Growing up in a Zionist household where it was common to discuss Israeli politics over tahini and salad, I have always felt that Israel is at the heart of my Jewish identity. But while I am familiar with Israel from my home, Jewish community events, and the country itself, I have seldom been able to exchange ideas and discuss my political outlook with someone who disagreed. Perhaps unsurprisingly, my first attempts at conversing about Israel with people who did not share my viewpoint consisted of repeating facts and phrases I had heard, which rarely moved the person with whom I was talking.
It was not until I joined the Jewish Federation of Howard County’s Campus Engagement Fellowship that I learned a more nuanced approach to debating Israel: one which synthesized facts, stories, and various perspectives.
From the beginning of the fellowship, Shay Rubenstein, Howard County’s shaliach (Israeli emissary), fostered an inclusive environment, encouraging us to ask questions and engage with the material we were learning.
As one of the other teens told me, he thought it was helpful that Shay was not too far from our age; making the experience relatable, personable, and engaging.

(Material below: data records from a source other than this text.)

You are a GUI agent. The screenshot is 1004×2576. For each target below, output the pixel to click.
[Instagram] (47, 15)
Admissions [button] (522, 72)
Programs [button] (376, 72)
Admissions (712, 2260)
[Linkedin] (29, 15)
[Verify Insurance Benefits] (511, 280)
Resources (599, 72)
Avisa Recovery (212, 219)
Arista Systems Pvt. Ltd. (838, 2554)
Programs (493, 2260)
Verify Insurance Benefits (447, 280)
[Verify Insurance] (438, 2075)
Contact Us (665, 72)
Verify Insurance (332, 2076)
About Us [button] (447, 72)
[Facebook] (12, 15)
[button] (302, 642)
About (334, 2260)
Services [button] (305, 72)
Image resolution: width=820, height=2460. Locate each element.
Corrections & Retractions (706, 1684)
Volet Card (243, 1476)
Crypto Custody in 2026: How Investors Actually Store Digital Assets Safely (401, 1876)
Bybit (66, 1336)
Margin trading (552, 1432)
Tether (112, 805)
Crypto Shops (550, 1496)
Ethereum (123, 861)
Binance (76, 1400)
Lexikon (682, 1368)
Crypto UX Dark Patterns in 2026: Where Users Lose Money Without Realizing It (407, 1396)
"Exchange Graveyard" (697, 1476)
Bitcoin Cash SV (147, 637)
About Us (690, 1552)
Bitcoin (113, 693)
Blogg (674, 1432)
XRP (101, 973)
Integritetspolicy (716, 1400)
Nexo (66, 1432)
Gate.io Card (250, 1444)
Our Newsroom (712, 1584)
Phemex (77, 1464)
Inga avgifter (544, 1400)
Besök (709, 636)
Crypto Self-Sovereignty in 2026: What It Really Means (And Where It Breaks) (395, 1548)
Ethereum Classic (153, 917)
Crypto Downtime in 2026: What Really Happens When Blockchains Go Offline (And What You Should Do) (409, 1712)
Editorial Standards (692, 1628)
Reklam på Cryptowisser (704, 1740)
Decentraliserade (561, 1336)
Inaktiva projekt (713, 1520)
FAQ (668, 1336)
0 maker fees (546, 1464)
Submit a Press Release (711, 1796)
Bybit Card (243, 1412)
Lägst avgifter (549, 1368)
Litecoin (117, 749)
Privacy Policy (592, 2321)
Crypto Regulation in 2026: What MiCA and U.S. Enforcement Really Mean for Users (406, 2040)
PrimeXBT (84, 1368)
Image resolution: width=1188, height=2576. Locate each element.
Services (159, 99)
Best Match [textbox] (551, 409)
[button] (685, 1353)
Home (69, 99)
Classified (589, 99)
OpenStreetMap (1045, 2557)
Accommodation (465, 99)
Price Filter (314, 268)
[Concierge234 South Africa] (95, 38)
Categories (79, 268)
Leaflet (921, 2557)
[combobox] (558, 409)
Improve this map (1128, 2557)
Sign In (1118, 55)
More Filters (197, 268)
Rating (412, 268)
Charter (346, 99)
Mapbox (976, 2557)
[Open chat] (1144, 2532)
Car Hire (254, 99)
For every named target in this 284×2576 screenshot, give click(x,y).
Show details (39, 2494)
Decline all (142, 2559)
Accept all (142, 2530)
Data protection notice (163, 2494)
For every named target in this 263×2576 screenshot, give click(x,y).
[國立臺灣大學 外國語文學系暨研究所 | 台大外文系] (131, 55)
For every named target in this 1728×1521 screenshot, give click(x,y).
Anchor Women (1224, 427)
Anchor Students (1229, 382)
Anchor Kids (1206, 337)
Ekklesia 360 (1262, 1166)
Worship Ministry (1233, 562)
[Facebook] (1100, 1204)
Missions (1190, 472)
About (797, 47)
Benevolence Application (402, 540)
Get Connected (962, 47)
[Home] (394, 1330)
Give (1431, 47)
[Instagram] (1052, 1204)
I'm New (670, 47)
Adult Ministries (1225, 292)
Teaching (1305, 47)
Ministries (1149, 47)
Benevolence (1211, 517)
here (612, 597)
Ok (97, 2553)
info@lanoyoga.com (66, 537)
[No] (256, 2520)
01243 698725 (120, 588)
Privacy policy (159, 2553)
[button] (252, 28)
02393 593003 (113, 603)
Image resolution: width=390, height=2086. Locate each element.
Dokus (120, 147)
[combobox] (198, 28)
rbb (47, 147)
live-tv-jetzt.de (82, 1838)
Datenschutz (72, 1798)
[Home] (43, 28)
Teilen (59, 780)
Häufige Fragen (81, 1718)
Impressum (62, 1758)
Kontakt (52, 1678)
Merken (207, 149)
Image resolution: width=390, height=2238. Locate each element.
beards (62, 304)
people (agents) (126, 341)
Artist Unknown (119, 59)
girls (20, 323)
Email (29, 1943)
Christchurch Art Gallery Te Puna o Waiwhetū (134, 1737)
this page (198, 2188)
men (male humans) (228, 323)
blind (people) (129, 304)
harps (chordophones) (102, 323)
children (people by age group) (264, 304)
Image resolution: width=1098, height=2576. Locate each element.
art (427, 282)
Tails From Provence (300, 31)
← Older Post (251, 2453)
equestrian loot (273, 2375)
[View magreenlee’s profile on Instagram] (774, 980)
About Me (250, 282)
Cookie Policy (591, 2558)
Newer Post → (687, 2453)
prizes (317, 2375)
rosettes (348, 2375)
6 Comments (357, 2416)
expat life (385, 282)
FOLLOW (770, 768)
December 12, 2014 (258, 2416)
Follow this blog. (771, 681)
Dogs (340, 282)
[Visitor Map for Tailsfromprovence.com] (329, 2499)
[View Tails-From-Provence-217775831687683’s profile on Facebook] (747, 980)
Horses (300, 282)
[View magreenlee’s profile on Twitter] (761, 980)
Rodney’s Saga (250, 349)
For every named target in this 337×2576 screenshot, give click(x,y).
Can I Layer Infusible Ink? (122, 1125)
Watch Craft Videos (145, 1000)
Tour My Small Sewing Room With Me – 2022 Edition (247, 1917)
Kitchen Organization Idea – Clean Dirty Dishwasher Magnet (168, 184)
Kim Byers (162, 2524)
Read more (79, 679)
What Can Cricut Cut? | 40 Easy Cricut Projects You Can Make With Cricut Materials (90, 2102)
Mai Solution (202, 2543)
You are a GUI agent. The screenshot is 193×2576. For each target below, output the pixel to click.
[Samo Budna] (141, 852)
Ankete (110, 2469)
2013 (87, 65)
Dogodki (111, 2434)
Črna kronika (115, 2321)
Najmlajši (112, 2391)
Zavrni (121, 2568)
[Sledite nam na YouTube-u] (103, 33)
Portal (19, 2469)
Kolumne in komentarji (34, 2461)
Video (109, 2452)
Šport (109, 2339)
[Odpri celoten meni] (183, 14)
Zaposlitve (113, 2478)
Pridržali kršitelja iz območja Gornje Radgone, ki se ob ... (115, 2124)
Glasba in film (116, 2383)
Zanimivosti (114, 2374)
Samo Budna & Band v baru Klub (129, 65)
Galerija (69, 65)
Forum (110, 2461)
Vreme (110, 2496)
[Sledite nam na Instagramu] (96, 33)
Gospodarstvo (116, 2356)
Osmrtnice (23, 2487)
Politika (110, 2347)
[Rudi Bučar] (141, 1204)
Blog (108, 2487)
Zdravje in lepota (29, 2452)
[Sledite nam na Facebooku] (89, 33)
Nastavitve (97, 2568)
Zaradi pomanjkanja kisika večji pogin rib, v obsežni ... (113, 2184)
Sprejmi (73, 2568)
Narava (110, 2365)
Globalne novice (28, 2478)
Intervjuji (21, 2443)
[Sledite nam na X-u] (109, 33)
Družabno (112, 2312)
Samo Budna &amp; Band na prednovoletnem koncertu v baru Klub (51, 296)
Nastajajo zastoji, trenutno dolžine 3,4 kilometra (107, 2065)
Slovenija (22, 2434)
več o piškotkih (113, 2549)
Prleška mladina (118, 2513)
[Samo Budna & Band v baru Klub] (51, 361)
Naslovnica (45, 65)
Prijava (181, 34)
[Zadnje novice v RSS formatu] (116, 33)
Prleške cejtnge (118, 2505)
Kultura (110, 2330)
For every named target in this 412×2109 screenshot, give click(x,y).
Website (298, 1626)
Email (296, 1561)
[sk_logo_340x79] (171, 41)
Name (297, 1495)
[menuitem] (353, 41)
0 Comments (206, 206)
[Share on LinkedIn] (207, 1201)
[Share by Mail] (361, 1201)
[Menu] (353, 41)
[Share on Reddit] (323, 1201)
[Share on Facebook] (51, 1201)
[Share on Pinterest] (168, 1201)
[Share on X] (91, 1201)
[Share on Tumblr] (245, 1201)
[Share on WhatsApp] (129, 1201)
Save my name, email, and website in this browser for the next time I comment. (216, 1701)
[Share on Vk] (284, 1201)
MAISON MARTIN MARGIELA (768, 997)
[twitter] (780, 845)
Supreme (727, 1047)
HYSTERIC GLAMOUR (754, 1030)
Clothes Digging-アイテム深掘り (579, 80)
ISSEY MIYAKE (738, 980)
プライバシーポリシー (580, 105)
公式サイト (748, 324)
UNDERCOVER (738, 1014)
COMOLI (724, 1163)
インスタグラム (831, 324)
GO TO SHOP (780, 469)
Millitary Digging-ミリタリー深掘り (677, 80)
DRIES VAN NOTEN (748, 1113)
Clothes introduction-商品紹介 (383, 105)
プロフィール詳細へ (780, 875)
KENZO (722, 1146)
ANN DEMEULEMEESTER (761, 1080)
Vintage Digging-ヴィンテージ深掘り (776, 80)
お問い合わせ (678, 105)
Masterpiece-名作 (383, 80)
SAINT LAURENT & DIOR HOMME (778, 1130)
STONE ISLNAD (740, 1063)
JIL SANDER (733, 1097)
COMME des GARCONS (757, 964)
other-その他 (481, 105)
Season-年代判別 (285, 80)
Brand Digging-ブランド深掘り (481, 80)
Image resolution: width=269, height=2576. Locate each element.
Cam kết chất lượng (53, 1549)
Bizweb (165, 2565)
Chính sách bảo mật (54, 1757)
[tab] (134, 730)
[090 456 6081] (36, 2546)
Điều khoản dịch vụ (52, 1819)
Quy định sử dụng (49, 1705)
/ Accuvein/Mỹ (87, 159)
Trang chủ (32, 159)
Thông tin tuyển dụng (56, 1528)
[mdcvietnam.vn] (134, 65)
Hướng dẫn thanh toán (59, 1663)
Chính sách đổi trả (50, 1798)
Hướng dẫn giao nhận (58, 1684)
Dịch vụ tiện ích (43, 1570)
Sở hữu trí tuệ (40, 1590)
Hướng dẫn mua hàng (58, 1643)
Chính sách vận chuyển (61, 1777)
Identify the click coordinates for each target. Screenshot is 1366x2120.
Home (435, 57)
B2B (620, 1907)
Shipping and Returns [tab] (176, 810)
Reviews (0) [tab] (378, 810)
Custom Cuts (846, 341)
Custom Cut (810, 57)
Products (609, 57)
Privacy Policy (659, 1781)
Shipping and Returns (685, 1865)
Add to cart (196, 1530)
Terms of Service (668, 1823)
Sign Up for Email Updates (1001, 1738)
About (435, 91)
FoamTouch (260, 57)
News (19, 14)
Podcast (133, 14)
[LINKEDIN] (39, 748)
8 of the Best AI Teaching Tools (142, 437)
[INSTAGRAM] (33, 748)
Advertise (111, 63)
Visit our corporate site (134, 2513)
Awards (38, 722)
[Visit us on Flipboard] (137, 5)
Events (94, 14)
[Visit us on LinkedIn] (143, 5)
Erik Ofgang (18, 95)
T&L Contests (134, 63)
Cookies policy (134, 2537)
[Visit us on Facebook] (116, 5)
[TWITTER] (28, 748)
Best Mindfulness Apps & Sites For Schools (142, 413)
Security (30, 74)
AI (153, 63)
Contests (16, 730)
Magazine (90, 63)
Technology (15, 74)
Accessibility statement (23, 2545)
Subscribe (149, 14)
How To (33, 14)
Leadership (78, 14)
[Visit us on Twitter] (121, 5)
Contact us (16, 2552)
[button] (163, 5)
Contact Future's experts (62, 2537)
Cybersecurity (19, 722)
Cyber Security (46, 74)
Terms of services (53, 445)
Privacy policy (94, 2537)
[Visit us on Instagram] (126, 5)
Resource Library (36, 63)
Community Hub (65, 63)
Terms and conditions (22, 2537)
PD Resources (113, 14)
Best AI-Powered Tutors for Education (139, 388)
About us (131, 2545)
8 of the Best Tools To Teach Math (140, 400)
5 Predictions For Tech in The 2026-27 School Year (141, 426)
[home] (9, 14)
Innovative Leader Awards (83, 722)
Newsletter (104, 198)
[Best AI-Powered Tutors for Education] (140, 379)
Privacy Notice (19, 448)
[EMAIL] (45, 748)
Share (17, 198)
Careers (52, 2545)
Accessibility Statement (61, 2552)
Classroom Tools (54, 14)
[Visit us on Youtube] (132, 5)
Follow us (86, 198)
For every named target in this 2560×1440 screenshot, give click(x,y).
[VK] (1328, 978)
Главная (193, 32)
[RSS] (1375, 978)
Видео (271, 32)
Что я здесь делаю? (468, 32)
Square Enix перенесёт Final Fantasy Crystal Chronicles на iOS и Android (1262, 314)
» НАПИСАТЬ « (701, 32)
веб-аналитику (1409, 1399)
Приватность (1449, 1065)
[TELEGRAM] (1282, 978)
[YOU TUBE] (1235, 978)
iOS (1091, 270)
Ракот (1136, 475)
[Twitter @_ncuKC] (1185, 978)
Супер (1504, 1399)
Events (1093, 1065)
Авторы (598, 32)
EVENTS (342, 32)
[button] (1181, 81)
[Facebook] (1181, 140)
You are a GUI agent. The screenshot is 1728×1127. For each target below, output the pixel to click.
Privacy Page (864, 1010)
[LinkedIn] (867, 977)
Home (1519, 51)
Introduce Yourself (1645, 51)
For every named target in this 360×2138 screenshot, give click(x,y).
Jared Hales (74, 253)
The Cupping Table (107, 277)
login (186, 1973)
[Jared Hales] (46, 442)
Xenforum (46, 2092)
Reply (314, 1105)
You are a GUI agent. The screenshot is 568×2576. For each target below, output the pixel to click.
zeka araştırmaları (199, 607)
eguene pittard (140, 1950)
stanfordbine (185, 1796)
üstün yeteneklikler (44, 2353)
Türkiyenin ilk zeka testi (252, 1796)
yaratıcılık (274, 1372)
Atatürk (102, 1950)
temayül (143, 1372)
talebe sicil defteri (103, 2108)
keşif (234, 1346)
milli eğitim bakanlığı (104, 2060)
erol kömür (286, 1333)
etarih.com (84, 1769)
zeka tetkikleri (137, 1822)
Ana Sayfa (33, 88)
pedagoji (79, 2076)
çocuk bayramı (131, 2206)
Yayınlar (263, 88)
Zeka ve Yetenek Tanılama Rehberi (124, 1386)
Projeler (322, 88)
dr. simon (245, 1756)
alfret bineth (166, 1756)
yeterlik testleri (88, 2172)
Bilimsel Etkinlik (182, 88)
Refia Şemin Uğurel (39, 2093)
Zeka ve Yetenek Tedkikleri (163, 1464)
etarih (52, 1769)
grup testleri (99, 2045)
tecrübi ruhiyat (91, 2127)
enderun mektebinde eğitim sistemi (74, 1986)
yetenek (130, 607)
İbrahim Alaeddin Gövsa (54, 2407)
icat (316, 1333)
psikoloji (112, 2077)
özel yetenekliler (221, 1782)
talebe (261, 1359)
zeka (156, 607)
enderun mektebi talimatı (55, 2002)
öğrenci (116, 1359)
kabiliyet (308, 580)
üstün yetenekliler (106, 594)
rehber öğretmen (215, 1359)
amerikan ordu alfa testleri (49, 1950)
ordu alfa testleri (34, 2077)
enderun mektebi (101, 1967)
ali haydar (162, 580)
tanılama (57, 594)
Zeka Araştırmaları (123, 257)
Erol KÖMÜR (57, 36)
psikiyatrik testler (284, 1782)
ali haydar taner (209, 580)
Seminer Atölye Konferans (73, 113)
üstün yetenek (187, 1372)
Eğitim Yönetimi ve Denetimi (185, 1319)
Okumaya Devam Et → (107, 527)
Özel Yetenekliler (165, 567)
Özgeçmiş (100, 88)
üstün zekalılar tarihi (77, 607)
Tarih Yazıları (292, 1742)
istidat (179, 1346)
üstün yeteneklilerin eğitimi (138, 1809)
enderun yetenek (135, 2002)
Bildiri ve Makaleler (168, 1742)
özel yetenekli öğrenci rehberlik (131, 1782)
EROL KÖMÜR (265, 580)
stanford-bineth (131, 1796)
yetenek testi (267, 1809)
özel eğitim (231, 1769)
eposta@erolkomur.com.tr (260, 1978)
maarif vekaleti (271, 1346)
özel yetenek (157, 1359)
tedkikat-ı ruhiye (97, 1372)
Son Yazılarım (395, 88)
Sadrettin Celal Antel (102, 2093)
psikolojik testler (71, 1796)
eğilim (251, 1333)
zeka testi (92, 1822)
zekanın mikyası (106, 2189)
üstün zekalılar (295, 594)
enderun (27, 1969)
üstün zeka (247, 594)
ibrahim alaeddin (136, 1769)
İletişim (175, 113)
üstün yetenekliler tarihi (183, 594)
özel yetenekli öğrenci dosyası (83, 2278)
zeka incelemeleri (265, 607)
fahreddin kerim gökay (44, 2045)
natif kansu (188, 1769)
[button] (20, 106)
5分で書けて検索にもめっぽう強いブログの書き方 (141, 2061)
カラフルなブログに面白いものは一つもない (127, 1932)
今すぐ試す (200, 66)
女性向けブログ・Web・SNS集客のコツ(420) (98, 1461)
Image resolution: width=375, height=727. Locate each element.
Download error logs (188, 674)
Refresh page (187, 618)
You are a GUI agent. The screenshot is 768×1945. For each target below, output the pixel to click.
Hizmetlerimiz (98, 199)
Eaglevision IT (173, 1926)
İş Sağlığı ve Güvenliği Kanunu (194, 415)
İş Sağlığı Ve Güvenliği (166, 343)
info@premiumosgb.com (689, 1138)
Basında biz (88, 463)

Indeed, Shay was fantastic at making the fellows comfortable to share their opinions, starting with the first session in which each fellow, including a Muslim friend of mine, shared a little of what they already knew about Israel.
We all came to the Federation with different knowledge bases, yet we each learned something new from the sessions. The second session, for instance, was a crash course on the history of the Jewish people and their connection to the Land of Israel, starting from exile into the Diaspora through the founding of the State of Israel. This knowledge contextualized many contemporary debates, such as whether there can be Palestinian sovereignty when there is a division of power between Hamas and the Palestinian Authority that prevents any cohesive “Palestine.”
The differences among perceptions underpin much of the current conflict, like the perception that Israel is occupying said Palestine, pervades the Palestinian narrative of the conflict and is inconsistent with the Israeli narrative of security. In the third session, we explored these different viewpoints and why each side believes their interpretation.
Shay explained that while many narratives stem from differences in interpretation, many times the narratives critical of Israel are used to mask anti-Zionist and anti-Semitic sentiments promoted by movements like the Boycott, Divestment, and Sanctions movement (BDS). We fellows then practiced responding to common claims made by pro-BDS students.
In addition to gaining an understanding of the dialogue that surrounds Israel, we also learned to effectively present our opinions. Shay stressed the importance of beginning controversial conversations by establishing an understanding for the other side, to find a common ground before laying out facts and reasoning. The following day at school, I was able to apply this strategy when Israel came up, at lunch, and was able to get the other person to agree with ideas I presented. It was a novel and empowering experience.
The fellowship also trained us to use our public speaking skills in front of teens and parents to common questions people may ask about Israel (e.g., relating to settlements, the UN, or the Israeli government). This session was the culmination of our experience and showcased the depth and breadth of our growth.
To cap off the program, we were honored to host Michelle Rojas Tal, director of Israel fellows to Hillel International, whose presentation contextualized modern anti-Semitism, critiques of Israel, and how to be an effective advocate for Israel on campus. Her presentation was energizing and reinforced the importance of not being afraid nor intimidated to speak out against those who criticize Israel. As a result of this entire program, I feel better prepared to be an advocate for Israel in college and to confidently say, “Am Yisrael chai!”
—Liron Karpati is a senior at River Hill High School in Howard County, Maryland.